Interestingly, when comparing growth cones and dendrites, the colocalization of endogenous Simiate and Actin is regardless of the specific Actin species most evident in growth cones (cp. Figures 5A, 6A). This notion is supported by the quantification of the degree of colocalization between Simiate and F- or G-Actin (cp. Figures 5B, 6B). Here, 90% of Simiate colocalize with G-Actin in both, 7 and 14 div neurons, which is significantly more than in proximal [F _{(23, 220)} = 20.54, p < 0.001, NK p < 0.001 for 7 div neurons and p < 0.01 for 14 div neurons] and distal dendrites (NK p < 0.001 for both, 7 div and 14 div neurons). Further, in growth cones from 7 div neurons, 69% of Simiate also colocalize with F-Actin, which, again, is significantly more than in proximal (NK p < 0.001) and distal dendrites (NK p < 0.001), thus supporting the idea that Simiate is important to Actin dynamics.

Yet this relation is changed in growth cones of 14 div neurons, where only 29% of Simiate colocalize with F-Actin, which is significantly less than in 7 div neurons (NK p < 0.001) and indifferent from proximal or distal dendrites (NK p > 0.05). Interestingly, in 14 div neurons, there is also no difference in the percentage of G-Actin or F-Actin colocalizing with Simiate between growth cones and proximal dendrites, which, on the other hand, is the case in 7 div neurons (NK p < 0.001, except for F-Actin and Simiate in growth cones vs. proximal dendrites: NK p < 0.05). Hence, while there is a pool of Simiate associated G-Actin maintained in growth cones of 14 div neurons, the F-Actin pool changes, with the colocalization of Simiate and F-Actin as well as F-Actin and Simiate becoming more similar to the situation in proximal dendrites later in development. These findings suggest that the interaction of Simiate and Actin is differentially regulated in growth cones of 7 and 14 div neurons and that the properties of growth cones change during development. Further, since no significant differences are seen in proximal and distal dendrites from 7 div neurons, but from 14 div neurons (NK p < 0.001 for Simiate and G-Actin as well as F-Actin and Simiate), the results also imply that the interaction is important to the differentiation of dendrites and the arborization of neurons. Indeed, this idea is further encouraged by a significant increase in the percentage of F-Actin colocalizing with Simiate from 7 to 14 div neurons in proximal, but not distal dendrites (NK p < 0.001).

**Parts of the exercise:**
**A)** Could you output the passage of the Simiate and Actin excerpt from "Interestingly, when comparing" to "to Actin dynamics.", word for word?
**B)** Can you go on with the text on Simiate and Actin colocalization in neurons from the point where it stops?

Stored data
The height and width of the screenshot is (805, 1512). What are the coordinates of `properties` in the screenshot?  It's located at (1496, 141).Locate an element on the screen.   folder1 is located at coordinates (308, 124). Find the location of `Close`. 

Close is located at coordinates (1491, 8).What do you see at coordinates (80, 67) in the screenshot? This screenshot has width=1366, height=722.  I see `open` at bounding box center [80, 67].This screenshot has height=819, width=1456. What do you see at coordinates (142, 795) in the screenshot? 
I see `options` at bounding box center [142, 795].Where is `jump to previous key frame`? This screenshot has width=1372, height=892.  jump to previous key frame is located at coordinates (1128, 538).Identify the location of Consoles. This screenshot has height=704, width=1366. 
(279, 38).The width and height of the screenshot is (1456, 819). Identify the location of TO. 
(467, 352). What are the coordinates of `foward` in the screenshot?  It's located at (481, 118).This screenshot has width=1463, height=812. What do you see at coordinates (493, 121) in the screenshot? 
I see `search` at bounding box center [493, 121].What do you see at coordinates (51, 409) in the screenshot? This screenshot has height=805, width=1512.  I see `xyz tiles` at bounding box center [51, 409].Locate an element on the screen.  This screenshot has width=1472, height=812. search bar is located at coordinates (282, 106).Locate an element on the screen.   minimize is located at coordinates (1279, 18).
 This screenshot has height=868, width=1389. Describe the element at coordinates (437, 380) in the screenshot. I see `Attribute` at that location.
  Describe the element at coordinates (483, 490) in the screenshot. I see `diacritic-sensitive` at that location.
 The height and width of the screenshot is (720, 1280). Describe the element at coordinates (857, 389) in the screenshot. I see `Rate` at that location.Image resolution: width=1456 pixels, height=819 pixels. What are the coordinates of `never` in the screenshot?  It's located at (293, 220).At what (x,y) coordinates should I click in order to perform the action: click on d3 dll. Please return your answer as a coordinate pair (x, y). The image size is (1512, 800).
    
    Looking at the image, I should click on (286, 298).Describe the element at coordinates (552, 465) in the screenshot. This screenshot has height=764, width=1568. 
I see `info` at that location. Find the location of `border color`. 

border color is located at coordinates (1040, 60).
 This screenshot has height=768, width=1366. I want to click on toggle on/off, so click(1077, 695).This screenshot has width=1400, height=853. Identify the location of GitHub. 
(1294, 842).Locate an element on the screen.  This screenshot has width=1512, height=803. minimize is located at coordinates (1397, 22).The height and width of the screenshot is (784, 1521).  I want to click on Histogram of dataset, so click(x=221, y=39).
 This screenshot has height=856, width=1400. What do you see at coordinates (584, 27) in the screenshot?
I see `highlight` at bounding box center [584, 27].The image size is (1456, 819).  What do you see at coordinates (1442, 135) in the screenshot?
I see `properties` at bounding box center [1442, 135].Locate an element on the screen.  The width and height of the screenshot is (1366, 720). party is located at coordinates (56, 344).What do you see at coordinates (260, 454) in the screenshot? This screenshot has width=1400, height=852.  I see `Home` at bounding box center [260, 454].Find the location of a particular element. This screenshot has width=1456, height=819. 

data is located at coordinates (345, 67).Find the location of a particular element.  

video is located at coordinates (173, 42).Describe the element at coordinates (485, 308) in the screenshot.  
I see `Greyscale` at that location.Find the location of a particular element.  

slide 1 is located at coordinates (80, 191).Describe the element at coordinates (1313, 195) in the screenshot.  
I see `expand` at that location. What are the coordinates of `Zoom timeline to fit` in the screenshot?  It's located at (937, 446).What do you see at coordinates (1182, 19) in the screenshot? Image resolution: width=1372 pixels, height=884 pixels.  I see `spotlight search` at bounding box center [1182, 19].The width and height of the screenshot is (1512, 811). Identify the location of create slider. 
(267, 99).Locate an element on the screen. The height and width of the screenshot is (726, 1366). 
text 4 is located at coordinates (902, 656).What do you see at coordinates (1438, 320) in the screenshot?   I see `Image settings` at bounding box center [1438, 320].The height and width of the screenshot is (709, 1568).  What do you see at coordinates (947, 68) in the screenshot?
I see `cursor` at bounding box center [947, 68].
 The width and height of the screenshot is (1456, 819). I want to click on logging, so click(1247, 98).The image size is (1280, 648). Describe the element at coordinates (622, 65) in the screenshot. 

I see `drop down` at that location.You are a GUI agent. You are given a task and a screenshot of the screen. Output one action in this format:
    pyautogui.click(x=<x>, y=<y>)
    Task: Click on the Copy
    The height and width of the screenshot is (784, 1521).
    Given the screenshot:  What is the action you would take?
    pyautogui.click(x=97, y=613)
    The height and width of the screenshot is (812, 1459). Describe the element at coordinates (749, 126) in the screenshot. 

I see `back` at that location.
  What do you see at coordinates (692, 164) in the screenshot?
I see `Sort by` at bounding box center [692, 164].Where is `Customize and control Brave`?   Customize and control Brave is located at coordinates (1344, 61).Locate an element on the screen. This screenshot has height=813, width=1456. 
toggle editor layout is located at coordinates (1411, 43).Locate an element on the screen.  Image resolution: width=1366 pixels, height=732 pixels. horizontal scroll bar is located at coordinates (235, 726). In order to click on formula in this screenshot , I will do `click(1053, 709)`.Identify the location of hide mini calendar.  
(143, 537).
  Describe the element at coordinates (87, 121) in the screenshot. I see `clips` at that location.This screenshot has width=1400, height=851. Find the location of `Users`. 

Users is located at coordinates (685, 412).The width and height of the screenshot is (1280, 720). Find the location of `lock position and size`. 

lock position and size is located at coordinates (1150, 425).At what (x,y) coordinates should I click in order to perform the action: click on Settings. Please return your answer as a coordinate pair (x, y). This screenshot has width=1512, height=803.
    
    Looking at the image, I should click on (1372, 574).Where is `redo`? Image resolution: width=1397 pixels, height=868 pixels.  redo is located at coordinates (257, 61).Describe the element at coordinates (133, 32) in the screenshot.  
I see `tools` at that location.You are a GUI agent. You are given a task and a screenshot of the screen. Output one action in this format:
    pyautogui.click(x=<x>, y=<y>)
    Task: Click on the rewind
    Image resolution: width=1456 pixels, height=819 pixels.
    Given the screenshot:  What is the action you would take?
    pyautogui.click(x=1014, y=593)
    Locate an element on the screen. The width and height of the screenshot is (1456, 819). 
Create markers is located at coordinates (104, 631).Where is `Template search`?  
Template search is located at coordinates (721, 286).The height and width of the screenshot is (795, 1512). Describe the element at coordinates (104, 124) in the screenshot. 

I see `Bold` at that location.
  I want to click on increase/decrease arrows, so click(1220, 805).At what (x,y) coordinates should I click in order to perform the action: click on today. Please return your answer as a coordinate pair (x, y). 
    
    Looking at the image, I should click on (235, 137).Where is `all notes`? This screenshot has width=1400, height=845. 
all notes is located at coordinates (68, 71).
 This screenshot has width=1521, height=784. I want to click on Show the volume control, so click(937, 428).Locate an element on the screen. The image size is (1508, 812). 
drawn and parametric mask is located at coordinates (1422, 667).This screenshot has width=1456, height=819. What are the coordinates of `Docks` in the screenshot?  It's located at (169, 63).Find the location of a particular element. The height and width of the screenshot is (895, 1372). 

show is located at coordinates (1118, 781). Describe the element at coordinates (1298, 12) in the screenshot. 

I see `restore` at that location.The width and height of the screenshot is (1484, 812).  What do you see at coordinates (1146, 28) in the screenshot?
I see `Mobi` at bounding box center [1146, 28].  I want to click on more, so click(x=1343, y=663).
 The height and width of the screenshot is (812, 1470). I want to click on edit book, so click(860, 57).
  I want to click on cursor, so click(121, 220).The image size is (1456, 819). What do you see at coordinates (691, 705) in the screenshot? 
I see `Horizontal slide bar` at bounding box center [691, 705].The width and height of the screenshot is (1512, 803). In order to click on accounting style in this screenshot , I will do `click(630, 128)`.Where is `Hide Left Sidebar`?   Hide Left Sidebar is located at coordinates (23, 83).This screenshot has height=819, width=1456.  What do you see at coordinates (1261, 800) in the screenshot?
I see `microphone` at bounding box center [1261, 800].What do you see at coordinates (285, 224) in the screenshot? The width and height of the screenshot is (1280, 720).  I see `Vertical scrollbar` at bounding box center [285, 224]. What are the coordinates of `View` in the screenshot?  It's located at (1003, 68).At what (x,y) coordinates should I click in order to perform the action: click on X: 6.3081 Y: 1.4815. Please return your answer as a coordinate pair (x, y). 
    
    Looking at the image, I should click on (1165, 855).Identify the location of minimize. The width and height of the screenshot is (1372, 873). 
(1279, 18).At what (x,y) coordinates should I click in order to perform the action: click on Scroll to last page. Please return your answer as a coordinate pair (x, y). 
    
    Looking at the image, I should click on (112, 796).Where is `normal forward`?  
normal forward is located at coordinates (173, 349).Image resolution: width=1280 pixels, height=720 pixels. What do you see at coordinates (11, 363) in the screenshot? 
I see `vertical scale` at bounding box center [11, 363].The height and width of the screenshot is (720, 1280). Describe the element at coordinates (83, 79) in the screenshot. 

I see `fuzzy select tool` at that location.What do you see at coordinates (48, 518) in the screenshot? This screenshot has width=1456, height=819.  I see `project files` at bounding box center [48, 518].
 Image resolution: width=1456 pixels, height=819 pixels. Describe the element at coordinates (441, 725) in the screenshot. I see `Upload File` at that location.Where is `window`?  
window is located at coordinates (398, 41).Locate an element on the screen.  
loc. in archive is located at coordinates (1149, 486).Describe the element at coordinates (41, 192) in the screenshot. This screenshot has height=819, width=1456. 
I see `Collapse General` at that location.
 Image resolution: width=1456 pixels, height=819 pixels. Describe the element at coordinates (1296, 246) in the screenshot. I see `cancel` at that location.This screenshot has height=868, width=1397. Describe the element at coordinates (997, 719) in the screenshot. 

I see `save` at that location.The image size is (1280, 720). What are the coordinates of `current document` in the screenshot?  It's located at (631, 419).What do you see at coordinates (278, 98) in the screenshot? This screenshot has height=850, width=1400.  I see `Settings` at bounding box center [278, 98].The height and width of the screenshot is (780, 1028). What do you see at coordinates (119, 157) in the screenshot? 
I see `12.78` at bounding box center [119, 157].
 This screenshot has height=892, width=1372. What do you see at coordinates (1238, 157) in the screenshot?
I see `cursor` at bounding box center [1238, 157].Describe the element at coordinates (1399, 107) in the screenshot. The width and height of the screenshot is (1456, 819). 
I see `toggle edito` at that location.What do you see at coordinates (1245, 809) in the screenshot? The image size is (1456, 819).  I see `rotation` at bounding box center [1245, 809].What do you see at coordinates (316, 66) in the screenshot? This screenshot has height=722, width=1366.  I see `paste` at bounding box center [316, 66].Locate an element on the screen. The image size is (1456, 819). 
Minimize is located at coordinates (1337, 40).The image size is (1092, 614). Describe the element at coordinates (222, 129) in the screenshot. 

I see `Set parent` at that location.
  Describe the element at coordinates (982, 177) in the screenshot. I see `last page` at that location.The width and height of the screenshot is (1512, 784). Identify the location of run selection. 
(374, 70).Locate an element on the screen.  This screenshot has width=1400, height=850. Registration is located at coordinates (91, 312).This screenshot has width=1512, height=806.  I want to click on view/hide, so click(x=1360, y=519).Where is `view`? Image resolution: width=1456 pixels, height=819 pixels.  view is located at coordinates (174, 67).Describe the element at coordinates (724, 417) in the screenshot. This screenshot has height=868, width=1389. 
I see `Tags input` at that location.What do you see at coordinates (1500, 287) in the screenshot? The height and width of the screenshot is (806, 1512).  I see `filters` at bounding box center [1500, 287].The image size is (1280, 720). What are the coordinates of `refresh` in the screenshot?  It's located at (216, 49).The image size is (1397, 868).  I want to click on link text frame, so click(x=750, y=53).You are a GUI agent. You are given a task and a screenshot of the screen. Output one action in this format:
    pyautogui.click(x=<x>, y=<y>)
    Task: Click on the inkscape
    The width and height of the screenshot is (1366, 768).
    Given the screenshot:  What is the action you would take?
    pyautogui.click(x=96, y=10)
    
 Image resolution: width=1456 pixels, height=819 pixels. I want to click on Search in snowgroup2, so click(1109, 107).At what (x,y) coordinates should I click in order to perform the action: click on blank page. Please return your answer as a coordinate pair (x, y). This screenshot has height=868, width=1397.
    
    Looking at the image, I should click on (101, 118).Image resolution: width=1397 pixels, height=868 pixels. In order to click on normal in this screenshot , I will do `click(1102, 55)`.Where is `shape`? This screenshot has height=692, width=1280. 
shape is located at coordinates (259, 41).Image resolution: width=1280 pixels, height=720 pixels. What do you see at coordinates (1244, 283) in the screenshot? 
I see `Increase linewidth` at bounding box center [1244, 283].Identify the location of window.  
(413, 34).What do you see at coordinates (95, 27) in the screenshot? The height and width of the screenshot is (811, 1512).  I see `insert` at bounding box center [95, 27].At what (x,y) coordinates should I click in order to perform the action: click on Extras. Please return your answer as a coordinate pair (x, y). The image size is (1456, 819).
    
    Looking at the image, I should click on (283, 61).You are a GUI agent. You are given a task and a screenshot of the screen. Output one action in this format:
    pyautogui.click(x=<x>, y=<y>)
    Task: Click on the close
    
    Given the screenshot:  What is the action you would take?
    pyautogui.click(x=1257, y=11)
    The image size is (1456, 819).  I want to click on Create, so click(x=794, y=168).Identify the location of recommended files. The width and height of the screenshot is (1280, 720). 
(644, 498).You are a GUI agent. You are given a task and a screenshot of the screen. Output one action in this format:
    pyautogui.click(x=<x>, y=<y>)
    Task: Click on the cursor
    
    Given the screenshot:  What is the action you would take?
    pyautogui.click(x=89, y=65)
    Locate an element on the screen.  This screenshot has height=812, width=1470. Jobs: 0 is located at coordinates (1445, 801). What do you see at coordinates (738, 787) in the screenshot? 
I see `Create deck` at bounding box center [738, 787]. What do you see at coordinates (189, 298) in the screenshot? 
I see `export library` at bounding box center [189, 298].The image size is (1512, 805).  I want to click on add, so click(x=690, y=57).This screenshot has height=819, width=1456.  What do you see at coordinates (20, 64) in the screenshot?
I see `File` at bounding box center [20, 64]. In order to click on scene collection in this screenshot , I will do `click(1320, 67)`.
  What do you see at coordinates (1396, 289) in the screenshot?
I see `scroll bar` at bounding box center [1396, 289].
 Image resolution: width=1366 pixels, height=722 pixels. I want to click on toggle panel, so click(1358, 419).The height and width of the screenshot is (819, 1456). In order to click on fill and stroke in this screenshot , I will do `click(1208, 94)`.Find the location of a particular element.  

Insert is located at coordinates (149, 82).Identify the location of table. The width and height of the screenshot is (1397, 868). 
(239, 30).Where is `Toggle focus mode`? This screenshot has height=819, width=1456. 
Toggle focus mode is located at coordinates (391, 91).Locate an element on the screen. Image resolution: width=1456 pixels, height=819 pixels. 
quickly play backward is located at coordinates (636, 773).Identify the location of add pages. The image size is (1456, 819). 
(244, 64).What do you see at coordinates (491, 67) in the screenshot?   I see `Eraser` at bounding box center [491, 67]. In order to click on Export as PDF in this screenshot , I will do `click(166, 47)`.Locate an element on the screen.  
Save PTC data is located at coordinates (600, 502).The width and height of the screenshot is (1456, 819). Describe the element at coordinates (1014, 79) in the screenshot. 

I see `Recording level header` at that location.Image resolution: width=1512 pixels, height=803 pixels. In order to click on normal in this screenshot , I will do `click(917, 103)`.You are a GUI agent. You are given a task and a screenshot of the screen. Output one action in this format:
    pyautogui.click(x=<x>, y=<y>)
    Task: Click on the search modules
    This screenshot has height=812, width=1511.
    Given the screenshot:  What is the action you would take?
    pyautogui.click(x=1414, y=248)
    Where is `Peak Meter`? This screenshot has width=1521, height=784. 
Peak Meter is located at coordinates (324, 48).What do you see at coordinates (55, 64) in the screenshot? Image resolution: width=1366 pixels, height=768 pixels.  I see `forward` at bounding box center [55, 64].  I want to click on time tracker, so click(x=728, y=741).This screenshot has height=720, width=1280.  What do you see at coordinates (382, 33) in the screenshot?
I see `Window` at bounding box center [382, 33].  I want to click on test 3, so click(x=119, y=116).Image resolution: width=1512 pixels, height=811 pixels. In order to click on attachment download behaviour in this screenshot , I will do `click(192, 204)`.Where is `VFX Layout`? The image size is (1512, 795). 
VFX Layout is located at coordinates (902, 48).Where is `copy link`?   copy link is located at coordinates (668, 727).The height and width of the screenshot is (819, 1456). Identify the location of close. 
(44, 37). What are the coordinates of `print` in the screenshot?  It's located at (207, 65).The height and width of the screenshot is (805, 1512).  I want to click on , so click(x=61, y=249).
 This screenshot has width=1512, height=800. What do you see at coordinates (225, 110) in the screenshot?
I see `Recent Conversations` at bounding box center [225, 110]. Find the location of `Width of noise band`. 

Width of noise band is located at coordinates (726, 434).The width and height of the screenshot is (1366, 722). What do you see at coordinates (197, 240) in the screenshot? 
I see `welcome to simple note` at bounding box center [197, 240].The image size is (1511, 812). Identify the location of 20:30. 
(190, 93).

**Replies:**
**A)**
Interestingly, when comparing growth cones and dendrites, the colocalization of endogenous Simiate and Actin is regardless of the specific Actin species most evident in growth cones (cp. Figures 5A, 6A). This notion is supported by the quantification of the degree of colocalization between Simiate and F- or G-Actin (cp. Figures 5B, 6B). Here, 90% of Simiate colocalize with G-Actin in both, 7 and 14 div neurons, which is significantly more than in proximal [F _{(23, 220)} = 20.54, p < 0.001, NK p < 0.001 for 7 div neurons and p < 0.01 for 14 div neurons] and distal dendrites (NK p < 0.001 for both, 7 div and 14 div neurons). Further, in growth cones from 7 div neurons, 69% of Simiate also colocalize with F-Actin, which, again, is significantly more than in proximal (NK p < 0.001) and distal dendrites (NK p < 0.001), thus supporting the idea that Simiate is important to Actin dynamics.

**B)**
To test this hypothesis, we expressed GFP and GFP-Simiate for 24 h in developing hippocampal neurons and analyzed the arborization afterwards at 7 div by Sholl analysis (Figure 7). The results show that Simiate expressing neurons display a significant increase in the number of branches when compared to GFP expressing neurons [F _{(25, 92.5513)} = 53.96, p < 0.001]. A more detailed analysis revealed that the increase is highest around 36 μm, whereas no significant differences are observed beyond 100 μm, corresponding to alterations being present at the first 38% of the total dendrite length measured. No differences in the overall dendrite length are found. This experiment illustrates that Simiate specifically increases the branching in proximal dendrites.

FIGURE 7

Figure 7. Simiate is involved in the arborization of neurons. (A,B) Reconstructed dendritic arborizations of representative pyramidal neurons expressing GFP (A) or GFP-Simiate (B), respectively. Scale bar: 40 μm. (C) Sholl analysis comparing GFP (white circles) and GFP-Simiate (black circles) expressing pyramidal neurons of 7 div.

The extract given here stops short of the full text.